Activity of EEA insurance companies in Norway

Information regarding legislation relating to insurance activities in Norway based on the "general good" doctrine.

This document contains information on important legislation governing the activities of foreign insurance companies in Norway. It does not purport to be an exhaustive account of the regulation of insurance activities in Norway.

A new Act of 10 April 2015 on Financial Undertakings and Financial Groups (Financial Undertakings Act) entered into force on 1 January 2016. The Act also covers Insurance companies and pension funds. Chapter 5 of the Act regulates the activities of foreign EEA companies in Norway, and sections 5-4 and 5-5 of chapter 5 set out the provisions of the Financial Undertakings Act and the revised Insurance Act that apply to foreign EEA insurance companies and pension funds.

I. General legislation

The following legislation governs the activities in Norway of life and non-life insurance companies alike:

  1. Act of 27 November 1992 no. 111 on Choice of Law in Relation to Insurance
  2. Act of 16 June 1989 no. 69 on Insurance Contracts with appurtenant regulations
  3. Act of 9 January 2009 on Marketing
  4. Act of 13 June 1980 no. 24 on Tax Assessment chapter 5. Please note that insurance companies are required to disclose insurance amounts etc. to the tax authorities. Queries relating to taxes should be directed to the Ministry of Finance
  5. Act of 10 July 2005 no. 41 on Insurance Mediation and Regulations on Insurance Mediation of 9 December 2005 no. 1421 deal with insurance mediation
  6. Act of 25 June 1999 no 46 on Financial Contracts and Financial Assignments (Financial Contracts Act). Agreements on loans issued to pension scheme members may fall under this Act
  7. Act of 20 June 2003 on measures to combat the laundering of proceeds of crime etc. regulates activities in Norway
  8. Act of 7 December 1956 on the Supervision of Credit Institutions, Insurance Companies and Securities Trading etc. (Financial Supervision Act) and appurtenant Regulations of 28 December 1993 no 1257 on the supervision of financial institutions and management companies headquartered in another EEA state and operating in Norway etc.

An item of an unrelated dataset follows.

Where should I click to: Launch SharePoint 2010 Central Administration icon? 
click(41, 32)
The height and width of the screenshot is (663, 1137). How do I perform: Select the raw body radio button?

It should be noted that Norwegian legislation prohibits an insurance broker operating in Norway from receiving commission from insurance companies. Commission is to be paid directly by the policyholder. The prohibition, directed both at the insurance broker and the insurance company, is designed to prevent doubts as to the independent role of the broker. However, the prohibition does not apply to the mediation of insurance contracts written by EEA insurance companies which are not established in Norway, provided that the commission received from the insurance company is transferred to the principal (customer). 

An insurance company is obliged at all times, at the request of Finanstilsynet, to provide the information concerning its activities that Finanstilsynet needs in order to perform its supervision in accordance with the legislation applying in Norway.

II. Further legislation relating to life insurance activities in Norway


1. Norwegian legislation concerning the duty to give information to policyholders etc.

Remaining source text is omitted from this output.